The dictionary definition of home rule is having one's own legislature. What the New England Confederation, A Coalition for New England's Future, means by it is summed up in The Portland Resolution, promulgated by the NEC,CNEF's general membership on May 1, 1999.  Essentially, we believe that New England has lost not only its voice in the vast continental empire the United States has become, but its ability for self-government as well. We believe that a regional legislature and a return of authority over our own affairs, appropriated over the years by Washington, would help remedy this situation.

Question 2: Most of the "home rule" movements we hear about are in regions with oppressed minorities in unstable countries, or at least in areas that were conquered by other countries, sometimes in the distance past. This is hardly the case here. Why should New England want or need more "freedom from Washington"?

It's certainly true that few native-born Americans have a clue what it's really like to live under a tyrannical government. As a matter of fact, as a society, most of us are quite "spoiled." But the immediate reasons for New England home rule are similar to what they were in 1776. Among other things, an enormous, overbearing, coast-to-coast megastate has subverted local control (and therefore democracy), is harming commerce by over-regulation and over-taxation, is overburdening the population with taxes, and neglects New England interests over those of other regions. Most importantly, "life, liberty and the pursuit of happiness" are being swallowed up in a huge, inflexible national bureaucracy that now has a life of its own. It can protect -- or try to protect -- the rights of groups, but not the rights of individuals. In fact, a good argument can be made that we are not being governed in any objective manner at all, but through the influence of whatever interest groups throw the most money at our masters in Washington.

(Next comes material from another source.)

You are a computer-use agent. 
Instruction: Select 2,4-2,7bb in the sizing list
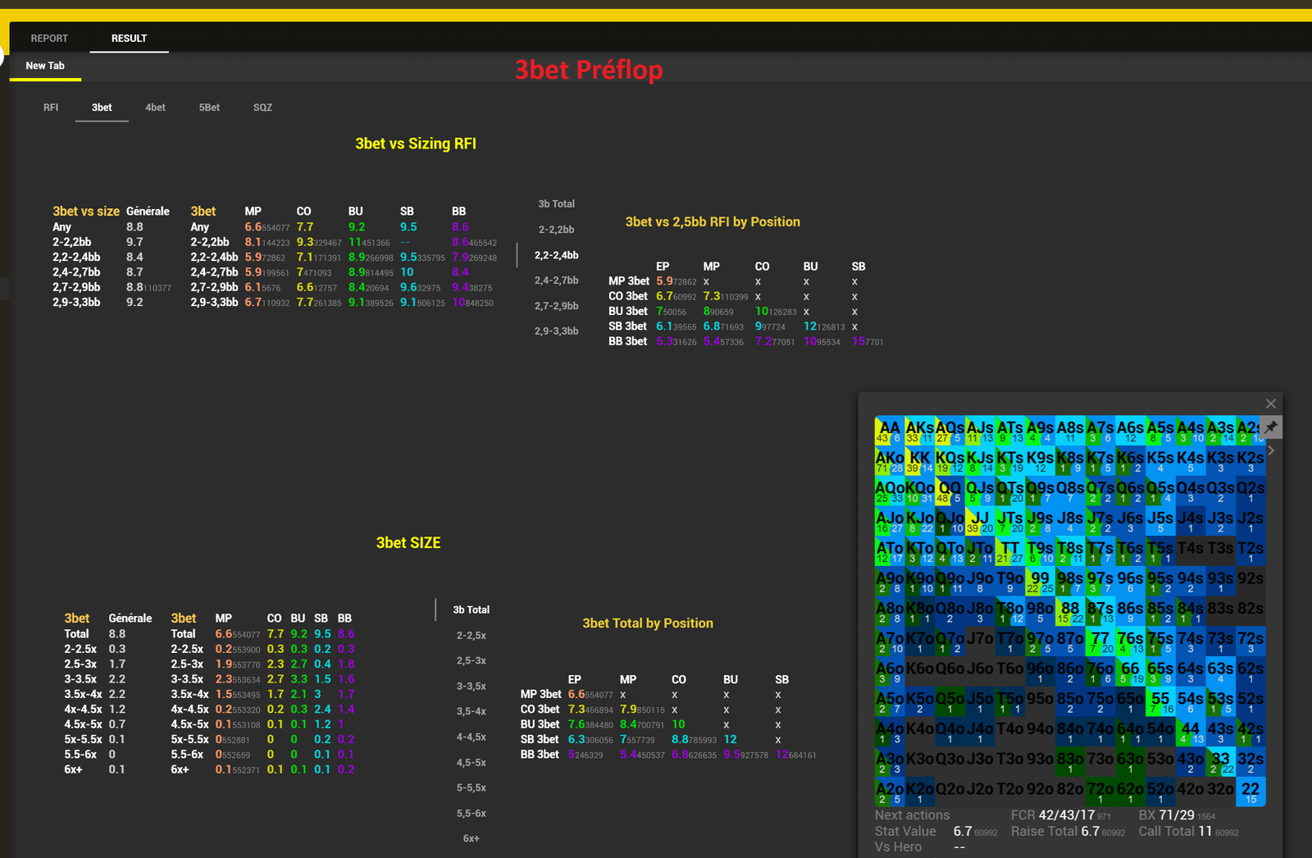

Question 3: Can't these problems be remedied in the legislatures and the law courts?

That's one of the things the United States of America is supposed to be all about. But the USA is so vast, with such a huge population and so many competing regional interests, it is virtually impossible to remedy these problems unless Washington divests itself of many of the powers it has arrogated to itself since the Constitution went into effect in 1789. The country is too big for any one region to be treated fairly. It's no longer "all for one and one for all," if indeed it ever was.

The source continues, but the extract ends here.